Как в замедленных кадрах старого, черно-белого фильма — горшок с геранью раскачивался на подоконнике из стороны в сторону, наконец желание упасть пересилило. Он сорвался вниз. Треск разбившегося горшка показался громче прилетевшего грохота от взрыва.
Война!? Блицкриг. Молниеносные войны всегда несостоятельны.
Попытаются закончить за ночь. Действуют по ленинской системе: почта, вокзал, телеграф, виноводочные склады и конечно же — «Смольный», Белый дворец Диктатора.
Приехал отдохнуть и не предполагал, что попаду в такую кашу. Кто мог подумать, что в нашей, когда-то единой и дружной стране, такое возможно? Оказывается ещё как возможно!

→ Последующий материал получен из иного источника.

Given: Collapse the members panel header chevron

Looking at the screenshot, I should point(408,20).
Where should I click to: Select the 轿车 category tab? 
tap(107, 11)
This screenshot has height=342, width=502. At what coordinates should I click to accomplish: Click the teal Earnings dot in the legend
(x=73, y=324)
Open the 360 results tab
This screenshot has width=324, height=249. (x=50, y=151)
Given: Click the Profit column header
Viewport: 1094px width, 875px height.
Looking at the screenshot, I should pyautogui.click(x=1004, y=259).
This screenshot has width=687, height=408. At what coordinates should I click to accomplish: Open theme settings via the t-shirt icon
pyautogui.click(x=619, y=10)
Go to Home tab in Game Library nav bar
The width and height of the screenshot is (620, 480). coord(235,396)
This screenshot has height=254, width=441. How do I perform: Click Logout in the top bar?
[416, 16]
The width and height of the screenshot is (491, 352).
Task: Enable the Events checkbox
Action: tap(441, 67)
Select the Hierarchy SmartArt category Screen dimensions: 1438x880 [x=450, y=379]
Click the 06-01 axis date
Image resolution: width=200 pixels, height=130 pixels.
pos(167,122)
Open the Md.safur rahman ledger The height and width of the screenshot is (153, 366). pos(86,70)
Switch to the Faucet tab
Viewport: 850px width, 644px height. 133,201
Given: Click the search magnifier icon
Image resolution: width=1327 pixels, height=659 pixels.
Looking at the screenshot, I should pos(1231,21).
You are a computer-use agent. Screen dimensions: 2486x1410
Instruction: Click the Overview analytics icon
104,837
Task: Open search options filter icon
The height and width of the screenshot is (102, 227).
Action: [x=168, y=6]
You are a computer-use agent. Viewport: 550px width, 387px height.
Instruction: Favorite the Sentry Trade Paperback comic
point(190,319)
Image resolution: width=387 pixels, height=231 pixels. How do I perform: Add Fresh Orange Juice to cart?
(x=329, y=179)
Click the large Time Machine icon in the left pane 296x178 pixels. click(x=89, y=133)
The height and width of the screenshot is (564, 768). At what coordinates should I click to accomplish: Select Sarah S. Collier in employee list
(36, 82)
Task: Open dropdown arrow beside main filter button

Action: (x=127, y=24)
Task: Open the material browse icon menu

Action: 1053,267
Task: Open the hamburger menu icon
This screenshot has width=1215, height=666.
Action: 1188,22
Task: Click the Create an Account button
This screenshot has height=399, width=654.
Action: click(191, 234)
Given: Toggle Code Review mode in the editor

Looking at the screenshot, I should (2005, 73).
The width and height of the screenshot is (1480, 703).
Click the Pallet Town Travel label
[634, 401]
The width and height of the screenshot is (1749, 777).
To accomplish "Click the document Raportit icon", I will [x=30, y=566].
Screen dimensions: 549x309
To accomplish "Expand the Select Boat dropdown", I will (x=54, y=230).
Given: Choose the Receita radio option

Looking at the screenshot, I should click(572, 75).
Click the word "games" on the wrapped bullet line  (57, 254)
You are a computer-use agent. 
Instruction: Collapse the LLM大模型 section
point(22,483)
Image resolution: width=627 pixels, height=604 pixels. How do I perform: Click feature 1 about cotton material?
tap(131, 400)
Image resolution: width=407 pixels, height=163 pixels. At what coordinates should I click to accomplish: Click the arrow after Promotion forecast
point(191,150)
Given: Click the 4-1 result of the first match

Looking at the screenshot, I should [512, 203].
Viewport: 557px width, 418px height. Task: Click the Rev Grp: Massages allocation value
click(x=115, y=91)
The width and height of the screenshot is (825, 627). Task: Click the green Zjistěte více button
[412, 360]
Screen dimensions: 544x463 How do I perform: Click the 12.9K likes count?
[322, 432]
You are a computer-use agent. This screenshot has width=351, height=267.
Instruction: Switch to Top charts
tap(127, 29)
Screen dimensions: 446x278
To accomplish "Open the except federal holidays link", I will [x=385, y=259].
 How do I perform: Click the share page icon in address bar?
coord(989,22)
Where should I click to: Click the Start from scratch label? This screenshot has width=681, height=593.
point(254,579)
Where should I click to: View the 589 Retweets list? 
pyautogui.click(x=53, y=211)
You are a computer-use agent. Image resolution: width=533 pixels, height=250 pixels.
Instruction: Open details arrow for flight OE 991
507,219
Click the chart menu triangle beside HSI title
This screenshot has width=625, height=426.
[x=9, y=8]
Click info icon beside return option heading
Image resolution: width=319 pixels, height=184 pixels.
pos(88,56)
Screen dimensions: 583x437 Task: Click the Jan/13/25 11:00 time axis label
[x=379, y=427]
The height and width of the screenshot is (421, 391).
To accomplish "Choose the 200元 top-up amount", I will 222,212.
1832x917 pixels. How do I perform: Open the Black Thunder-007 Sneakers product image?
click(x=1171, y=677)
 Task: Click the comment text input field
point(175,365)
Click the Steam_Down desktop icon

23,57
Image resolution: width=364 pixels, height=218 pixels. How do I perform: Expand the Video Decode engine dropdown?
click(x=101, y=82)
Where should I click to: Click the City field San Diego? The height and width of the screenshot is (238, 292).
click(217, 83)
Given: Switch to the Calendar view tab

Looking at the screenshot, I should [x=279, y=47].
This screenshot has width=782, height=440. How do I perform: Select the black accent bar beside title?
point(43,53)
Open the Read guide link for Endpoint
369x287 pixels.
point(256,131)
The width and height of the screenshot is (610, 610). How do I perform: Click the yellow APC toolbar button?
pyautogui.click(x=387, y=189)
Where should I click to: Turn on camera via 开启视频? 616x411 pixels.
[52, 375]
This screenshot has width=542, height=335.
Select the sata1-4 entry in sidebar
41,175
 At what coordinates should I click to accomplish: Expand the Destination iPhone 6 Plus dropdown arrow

Я медленно опустился на диван, пошарил по стоящему рядом журнальному столику в поисках спичек и сигарет, продолжая зачарованно пялиться в уже не такой мутный и темный провал окна. Ночь раздирали на части огненные вспышки. Дом задрожал, по улице черным бронтозавром резво пробежал, разворачивая мягкий асфальт, танк.
Хорошенький выдался отпуск. Дядя Слава предупреждал, что могут возникнуть этнические проблемы при встрече с подвыпившими аборигенами, но такое…
Когда не ладится на работе, в театре, лучший способ провести летний отпуск в дали от дома. Если предоставляется такая возможность — на юге: море, жаркое солнце, дешевые фрукты, а главное — большой частный дом. Одна половина в моем единоличном распоряжении, в другой — живет милая и приятная молодая семья.
Спичка чиркнула, но не зажглась. В дверь требовательно и громко стучали:
— Андрей! Андрей! Андрей! — донесся сквозь нервный стук голос соседа — Юры.
— Черт побери, — облегченно выдохнул я и побежал открывать дверь. Как идиот, от новой серии раздавшихся взрывов, по инерции спросил:
— Кто там?
— Сто грамм! Андрей! — истерично закричал Юра, не переставая барабанить в дверь.
Я открыл.
Юра стоял передо мной в одной майке и спортивных штатах, домашние тапочки на босу ногу. На начинающей лысеть голове, жесткие волосы сбились в комки и стояли дыбом.
— Ты слышишь, что происходит!? — возбужденно воскликнул Юра, проскальзывая в прихожую.
— Слышу, — буркнул я.
Проходя по коридору в зал, Юра заглянул в спальню.
— У тебя, как у меня — выбито окно.
Я пожал плечами.
— Война, — обречено вздохнул Юра, и мешком плюхнулся на заскрипевший под ним кожаный диван.
— Ублюдки! Мне наплевать на их политические амбиции! Причем здесь простые люди, причем здесь мы? — Он испуганно затих, пригнул голову. Где-то рядом бухнул взрыв, дом, как живой, вздрогнул.
Мы услышали крики и нам стало страшно — так кричат люди, когда им очень больно или они испытали па себе что-то ужасное. Что может быть ужаснее смерти близкого человека?